Sir,
We read with great interest the paper by Costa et al1 on the use of subconjunctival triamcinolone acetonide (SCTA) in the management of corneal endothelial graft rejection.
SCTA has been used for corneal transplant surgery.2, 3 However, these have been isolated case reports along with multiple arm therapy in often complicated penetrating keratoplasties (PKPs).4 The effect of SCTA with steroid drops alone could not be ascertained.
We have used 20–40 mg SCTA after failure of steroid drops for at least a week to treat successfully the episodes of rejection in different types of grafts, including DSAEK,4 DALK, and PKP. The outcome was reversal of the rejection and regression of new vessels in all cases.
The only reported side effects were conjunctival ulceration5 and raised intraocular pressure (IOP).6, 7 SCTA has variable duration of action in patients and may depend on technique and site of application along with independent patient variability.

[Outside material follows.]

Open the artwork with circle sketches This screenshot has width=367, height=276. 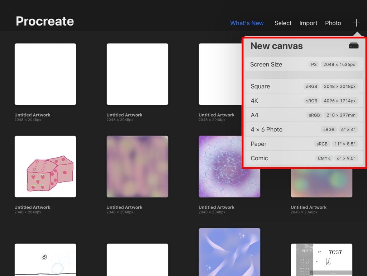point(45,259)
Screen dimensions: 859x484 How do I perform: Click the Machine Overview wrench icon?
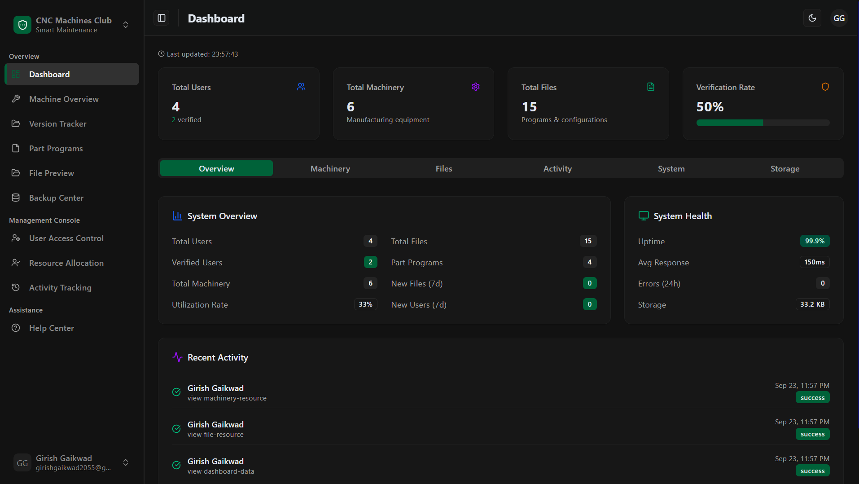click(x=16, y=99)
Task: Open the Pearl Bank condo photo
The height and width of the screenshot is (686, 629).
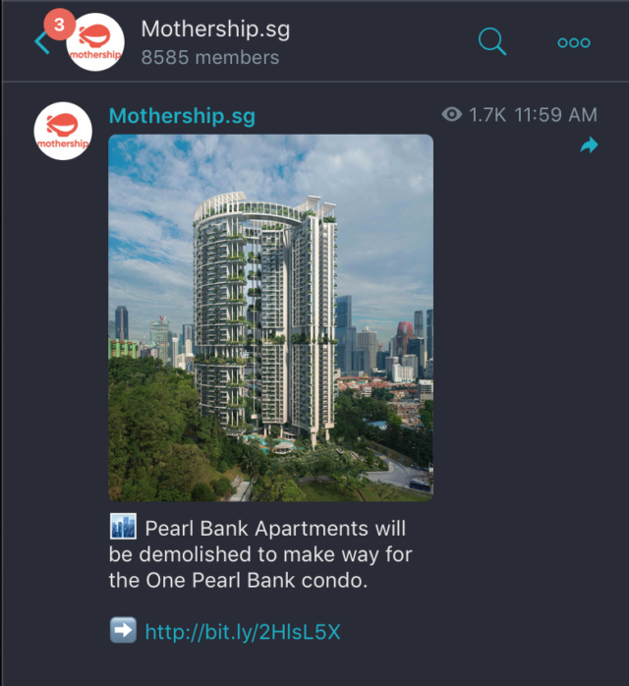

It appears that SCTA acts by locally suppressing the immune response. This local suppression is over a period of time due to the crystalline nature of the drug. The long acting and constant presence of local steroid appears to be an important action as TA is only a moderate strength steroid, four times the strength of hydrocortisone.8 In addition, there may be a steroid-mediated local inhibitory action on the new vessels.9, 10
Subconjunctival steroids appear to achieve intraocular penetration mainly through the temporary incision leakage into the tear film and then through the cornea into the eye.11 There is also scleral and local vessel absorptions, which probably become more important once the incision has healed and if the steroid remains, and is greater in the inflamed than the normal eye.11, 12 We suggest that if SCTA is used for corneal graft rejection, it should be placed as close to the limbus as possible.8, 12
SCTA has been successfully used to reverse neovascularisation in rabbits. This study showed that triamcinolone was present in the cornea for at least 2 weeks after triamcinolone injection.8 As new vessels can mature over 5–6 weeks,13 SCTA should be considered early in the management of corneal new vessel formation, which is resistant to topical steroids.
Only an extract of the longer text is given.